And although one could certainly argue that Jack is perhaps too mature and observant for his age, that there is a certain awkwardness (read: info-dump) in the history lessons that follow each obituary or that the murder mystery comes with a degree of hand-waving, these things didn’t ruin the story for me. Because at its heart, this is a coming of age novel of a boy who is standing in the middle of several people with different world views: his mother, his father, Miss Volker. In the end, he is on his way to make his mind up about who he wants to be and how he wants to see the world. He is on his way to become his own person. The very last paragraphs of the novel illustrate this beautifully and are pitch-perfect in showing what Jack learnt that summer: that history and future are part of the same time line and how your actions have real consequences.

Notable quotes/parts: I found this sequence hilarious. This is the first time Jack shows up to assist Miss Volker, He walks in to find her with her hands inside a pot on top of the gas stove with the flames on and her face all screwed up in agony. He thinks she is melting herself down.

She lifted her hands out of the pot and they were melting. Lumps of glowing yellow flesh oozes down her forearms and spattered onto the floor.

“Oh mercy!” I cried, and fidgeted up and down like a terrified squirrel. “Miss Volker, what have you done to yourself?”

“Turn the cold water on over the sink!” she ordered. “I think I might have done permanent damage.”

I nearly flew to the sink and turned the spigot handle. “Give me your hands,” I said. “Quick.”

She stumbled toward me, then held out the sagging stumps of her melted arms. I hesitated, but there was nothing else to do except run away screaming, so I grabbed what I thought were her wrists. Oh cheeze! The warm, lifeless flesh squished between my fingers as I tugged her forward and held her ruined hands under the water.

She stamped the floor and groaned in horsey agony as her eyes rolled back into her head.

“You’ll be fine,” I jabbered about five jittery times in a row, each time my mind echoed back, “You won’t be fine…you won’t ever be fine because you just melted your hands off!

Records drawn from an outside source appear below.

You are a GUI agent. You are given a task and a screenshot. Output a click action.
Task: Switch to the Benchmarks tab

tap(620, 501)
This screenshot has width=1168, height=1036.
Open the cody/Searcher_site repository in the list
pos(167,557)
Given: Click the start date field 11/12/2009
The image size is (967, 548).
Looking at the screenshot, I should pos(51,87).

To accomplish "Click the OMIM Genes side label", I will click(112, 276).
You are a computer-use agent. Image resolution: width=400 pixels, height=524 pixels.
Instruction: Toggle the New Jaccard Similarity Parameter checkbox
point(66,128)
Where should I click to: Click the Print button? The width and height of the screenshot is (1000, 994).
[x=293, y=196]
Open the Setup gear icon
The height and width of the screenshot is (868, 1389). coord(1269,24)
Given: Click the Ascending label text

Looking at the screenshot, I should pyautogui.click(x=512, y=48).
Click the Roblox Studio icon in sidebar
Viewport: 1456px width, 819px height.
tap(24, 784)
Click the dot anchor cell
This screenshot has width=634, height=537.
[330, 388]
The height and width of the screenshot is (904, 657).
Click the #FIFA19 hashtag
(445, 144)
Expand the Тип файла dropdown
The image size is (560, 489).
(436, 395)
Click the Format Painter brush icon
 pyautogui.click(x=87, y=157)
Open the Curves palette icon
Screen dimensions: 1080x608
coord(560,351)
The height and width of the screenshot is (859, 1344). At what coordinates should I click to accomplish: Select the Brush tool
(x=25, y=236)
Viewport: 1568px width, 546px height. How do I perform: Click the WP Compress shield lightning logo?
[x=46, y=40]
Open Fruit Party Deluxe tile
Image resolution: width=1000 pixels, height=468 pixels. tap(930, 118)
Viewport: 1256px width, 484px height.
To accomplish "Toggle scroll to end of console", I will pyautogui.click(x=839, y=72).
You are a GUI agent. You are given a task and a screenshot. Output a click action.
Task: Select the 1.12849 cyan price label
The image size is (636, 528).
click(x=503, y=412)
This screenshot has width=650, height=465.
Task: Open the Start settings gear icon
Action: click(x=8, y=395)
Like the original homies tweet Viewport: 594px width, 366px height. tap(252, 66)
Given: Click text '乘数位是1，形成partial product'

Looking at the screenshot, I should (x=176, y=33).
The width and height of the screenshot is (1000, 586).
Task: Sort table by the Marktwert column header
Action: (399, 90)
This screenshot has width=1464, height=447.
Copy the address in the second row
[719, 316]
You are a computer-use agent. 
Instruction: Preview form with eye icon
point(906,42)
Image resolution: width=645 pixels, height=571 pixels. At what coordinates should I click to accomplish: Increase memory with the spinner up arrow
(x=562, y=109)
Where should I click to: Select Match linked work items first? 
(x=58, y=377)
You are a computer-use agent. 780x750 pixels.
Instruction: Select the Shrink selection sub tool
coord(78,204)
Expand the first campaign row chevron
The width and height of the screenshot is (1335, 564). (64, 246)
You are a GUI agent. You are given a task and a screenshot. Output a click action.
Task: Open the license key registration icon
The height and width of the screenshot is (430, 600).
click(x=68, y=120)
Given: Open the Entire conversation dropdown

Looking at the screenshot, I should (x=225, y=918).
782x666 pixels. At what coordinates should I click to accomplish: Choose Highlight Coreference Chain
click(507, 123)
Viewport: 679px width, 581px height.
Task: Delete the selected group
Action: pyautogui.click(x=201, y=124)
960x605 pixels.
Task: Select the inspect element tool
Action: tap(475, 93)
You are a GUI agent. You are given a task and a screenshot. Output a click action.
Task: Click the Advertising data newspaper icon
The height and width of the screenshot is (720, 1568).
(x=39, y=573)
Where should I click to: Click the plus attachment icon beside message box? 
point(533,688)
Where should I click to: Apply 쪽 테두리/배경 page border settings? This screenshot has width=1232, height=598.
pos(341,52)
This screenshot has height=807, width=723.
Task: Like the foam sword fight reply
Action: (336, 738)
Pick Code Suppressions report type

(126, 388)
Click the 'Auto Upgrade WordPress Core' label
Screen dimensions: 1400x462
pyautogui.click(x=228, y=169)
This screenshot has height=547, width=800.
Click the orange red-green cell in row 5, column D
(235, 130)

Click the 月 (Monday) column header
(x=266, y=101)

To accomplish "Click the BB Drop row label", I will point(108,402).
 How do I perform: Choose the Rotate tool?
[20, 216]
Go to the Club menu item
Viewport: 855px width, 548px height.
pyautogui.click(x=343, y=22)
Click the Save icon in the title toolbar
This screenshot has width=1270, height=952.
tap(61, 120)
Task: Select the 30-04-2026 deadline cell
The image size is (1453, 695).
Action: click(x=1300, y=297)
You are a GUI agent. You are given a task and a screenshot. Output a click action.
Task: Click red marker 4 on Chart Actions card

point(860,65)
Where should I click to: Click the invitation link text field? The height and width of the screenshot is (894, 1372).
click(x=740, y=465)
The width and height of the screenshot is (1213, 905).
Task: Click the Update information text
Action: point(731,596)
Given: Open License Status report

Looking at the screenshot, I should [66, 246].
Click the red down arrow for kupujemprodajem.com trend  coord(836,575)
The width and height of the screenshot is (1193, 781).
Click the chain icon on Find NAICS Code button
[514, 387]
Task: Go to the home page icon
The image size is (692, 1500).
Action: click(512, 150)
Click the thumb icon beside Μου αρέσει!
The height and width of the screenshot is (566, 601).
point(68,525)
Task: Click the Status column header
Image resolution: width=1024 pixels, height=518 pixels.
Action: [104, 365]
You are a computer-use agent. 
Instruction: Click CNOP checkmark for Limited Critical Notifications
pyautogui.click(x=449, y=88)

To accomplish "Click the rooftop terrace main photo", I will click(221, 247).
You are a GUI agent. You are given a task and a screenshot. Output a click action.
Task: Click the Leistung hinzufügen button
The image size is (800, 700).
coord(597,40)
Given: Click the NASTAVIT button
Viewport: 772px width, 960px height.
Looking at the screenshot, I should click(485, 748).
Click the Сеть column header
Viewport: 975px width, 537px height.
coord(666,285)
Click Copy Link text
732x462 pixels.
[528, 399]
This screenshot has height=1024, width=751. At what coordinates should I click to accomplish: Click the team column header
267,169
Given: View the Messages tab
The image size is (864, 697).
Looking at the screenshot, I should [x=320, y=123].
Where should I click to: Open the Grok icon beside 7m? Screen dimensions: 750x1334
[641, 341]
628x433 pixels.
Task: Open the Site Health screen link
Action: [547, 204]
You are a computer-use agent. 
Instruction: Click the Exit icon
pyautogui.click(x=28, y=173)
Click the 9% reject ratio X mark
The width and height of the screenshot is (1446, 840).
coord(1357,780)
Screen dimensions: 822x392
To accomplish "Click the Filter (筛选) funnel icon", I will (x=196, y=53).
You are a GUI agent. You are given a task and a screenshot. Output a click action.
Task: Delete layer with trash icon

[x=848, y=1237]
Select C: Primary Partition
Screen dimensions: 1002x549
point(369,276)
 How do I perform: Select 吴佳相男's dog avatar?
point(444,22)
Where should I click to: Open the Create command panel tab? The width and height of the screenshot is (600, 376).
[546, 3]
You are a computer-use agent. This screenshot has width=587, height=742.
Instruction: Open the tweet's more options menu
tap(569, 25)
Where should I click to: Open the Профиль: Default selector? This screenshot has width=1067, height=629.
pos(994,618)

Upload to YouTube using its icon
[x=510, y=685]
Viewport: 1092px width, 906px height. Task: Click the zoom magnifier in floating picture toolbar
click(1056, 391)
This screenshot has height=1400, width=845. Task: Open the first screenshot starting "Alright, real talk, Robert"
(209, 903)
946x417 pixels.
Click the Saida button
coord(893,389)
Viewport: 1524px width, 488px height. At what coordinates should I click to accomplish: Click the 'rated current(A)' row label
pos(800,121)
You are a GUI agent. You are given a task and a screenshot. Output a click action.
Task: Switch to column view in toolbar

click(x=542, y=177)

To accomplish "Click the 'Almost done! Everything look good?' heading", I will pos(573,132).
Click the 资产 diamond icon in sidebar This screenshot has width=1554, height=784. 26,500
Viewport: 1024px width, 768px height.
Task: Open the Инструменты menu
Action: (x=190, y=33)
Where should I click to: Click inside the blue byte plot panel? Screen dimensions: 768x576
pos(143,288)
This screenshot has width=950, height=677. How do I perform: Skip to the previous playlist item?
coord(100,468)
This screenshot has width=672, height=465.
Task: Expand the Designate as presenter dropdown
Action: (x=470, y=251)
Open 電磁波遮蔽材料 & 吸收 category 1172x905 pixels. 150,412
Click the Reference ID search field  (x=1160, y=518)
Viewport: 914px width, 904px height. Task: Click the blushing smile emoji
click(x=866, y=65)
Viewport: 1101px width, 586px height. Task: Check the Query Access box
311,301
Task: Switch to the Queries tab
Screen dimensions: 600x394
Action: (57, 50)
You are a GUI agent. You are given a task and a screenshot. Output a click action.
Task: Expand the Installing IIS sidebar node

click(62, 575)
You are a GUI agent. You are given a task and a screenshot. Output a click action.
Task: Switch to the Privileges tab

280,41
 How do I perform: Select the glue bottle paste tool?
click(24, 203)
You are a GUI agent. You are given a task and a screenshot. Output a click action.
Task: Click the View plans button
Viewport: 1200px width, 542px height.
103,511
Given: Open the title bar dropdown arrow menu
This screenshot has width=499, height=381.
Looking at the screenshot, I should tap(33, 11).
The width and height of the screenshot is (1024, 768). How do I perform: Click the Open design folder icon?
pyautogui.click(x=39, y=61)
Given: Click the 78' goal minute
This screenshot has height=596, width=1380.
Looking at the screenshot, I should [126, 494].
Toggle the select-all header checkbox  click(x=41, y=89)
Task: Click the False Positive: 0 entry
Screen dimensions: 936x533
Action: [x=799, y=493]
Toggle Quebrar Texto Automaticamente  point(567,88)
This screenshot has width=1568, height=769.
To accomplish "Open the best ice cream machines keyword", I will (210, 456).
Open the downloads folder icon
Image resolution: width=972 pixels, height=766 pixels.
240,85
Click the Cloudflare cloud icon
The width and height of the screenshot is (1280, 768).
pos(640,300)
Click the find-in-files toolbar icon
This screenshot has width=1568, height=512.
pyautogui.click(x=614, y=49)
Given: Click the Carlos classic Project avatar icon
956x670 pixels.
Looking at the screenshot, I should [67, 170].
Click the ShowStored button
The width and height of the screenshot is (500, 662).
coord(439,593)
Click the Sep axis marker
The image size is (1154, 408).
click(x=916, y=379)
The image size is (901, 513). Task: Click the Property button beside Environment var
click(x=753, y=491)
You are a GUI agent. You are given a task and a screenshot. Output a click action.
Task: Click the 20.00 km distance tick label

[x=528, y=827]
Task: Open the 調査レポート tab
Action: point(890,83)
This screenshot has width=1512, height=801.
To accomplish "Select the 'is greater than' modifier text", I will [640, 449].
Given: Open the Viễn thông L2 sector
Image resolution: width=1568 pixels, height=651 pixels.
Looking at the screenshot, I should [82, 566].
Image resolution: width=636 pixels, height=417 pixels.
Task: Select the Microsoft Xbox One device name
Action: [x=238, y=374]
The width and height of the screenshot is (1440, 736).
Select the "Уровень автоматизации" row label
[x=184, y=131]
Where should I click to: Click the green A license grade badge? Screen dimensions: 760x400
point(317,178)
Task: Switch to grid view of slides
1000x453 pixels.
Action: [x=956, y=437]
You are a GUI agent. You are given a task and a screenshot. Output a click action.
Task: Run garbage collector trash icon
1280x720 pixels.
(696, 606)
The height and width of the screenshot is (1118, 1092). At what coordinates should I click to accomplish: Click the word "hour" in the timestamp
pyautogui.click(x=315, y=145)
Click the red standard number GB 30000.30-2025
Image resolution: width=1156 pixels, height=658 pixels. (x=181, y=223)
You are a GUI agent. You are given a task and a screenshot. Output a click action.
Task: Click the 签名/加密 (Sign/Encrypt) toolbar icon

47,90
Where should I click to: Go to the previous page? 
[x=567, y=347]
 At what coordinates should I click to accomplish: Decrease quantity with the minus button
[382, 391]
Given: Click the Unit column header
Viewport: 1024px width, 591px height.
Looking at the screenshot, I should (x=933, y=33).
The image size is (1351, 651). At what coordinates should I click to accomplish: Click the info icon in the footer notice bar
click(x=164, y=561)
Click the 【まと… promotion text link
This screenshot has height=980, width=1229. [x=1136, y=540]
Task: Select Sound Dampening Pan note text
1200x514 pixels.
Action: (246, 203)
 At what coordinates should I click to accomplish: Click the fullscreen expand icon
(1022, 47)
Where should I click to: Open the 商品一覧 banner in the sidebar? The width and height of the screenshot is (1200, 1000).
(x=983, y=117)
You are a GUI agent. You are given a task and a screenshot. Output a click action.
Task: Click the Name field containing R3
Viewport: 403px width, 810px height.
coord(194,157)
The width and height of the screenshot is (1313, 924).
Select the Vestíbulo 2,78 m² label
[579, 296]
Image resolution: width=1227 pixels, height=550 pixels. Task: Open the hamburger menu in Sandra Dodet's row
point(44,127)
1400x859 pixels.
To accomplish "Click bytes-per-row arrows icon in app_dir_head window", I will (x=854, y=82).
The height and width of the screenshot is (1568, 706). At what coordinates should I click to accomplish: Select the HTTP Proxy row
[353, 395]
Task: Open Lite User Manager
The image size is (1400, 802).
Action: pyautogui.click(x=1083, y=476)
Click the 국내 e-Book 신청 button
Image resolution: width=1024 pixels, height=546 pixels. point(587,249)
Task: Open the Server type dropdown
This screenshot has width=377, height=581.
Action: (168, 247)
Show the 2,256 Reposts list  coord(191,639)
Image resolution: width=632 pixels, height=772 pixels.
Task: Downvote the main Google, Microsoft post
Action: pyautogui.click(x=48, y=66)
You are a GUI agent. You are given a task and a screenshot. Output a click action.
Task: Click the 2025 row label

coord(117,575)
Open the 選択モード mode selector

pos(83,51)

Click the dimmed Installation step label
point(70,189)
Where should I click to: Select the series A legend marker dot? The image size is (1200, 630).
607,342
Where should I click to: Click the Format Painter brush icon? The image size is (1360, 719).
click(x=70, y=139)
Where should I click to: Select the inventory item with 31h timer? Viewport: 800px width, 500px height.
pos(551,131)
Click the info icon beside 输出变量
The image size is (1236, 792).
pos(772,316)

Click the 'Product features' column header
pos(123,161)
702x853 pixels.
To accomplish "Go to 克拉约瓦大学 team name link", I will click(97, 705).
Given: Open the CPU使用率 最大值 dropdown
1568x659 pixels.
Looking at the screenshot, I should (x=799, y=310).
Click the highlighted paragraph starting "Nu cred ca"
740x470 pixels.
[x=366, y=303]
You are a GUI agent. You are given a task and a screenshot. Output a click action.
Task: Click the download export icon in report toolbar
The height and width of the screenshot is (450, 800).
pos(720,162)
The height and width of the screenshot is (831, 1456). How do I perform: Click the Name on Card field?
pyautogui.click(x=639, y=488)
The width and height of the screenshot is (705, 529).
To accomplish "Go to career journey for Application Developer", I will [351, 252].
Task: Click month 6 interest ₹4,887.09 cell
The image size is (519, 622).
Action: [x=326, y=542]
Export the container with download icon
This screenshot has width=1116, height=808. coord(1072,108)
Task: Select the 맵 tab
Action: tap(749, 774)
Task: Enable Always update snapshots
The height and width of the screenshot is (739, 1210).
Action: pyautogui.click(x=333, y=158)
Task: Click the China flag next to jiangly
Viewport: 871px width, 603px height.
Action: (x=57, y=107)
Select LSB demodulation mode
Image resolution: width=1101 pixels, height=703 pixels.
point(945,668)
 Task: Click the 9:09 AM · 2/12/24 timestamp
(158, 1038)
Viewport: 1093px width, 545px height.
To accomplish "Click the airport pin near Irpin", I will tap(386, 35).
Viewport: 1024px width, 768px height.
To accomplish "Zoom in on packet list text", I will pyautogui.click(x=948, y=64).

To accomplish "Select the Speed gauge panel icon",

“Ahhh,” she sighed with a relaxed shudder, and after a moment her eyes leveled out. “That feels better,” she said calmly. “Now turn off the water.”

I did and she held her arms up. “Now peel it off,” she ordered.

“Peel what off?” I asked.

“The sticky stuff on my arms,” she said impatiently, and then she held a rounded stump up to her mouth, bit off a cooked chunk, and spit it into the trash.

I felt faint. I staggered back a few steps and by then my nose was spewing like an elephant bathing himself. “Please…Miss Volker,” I said with my voice quavering. “Please don’t eat your own flesh.” Oh cheeze-us-crust. Mom didn’t know Miss Volker had gone insane, and I knew I would go insane too if I had to watch her cannibalize her own body down to the white boiled bones.

“You’re bleeding all over the floor,” she said, turning her attention toward me as if she wanted to wash her flesh meal down with my blood. “Let me have a look at you.” Then she reached toward me with her deformed stumps and touched my face and at that moment I yelped out loud and dropped over dead.[1. If you are wondering what is going on: Miss Volker was treating her arthritic hands with wax. She was NOT cannibalizing her own flesh]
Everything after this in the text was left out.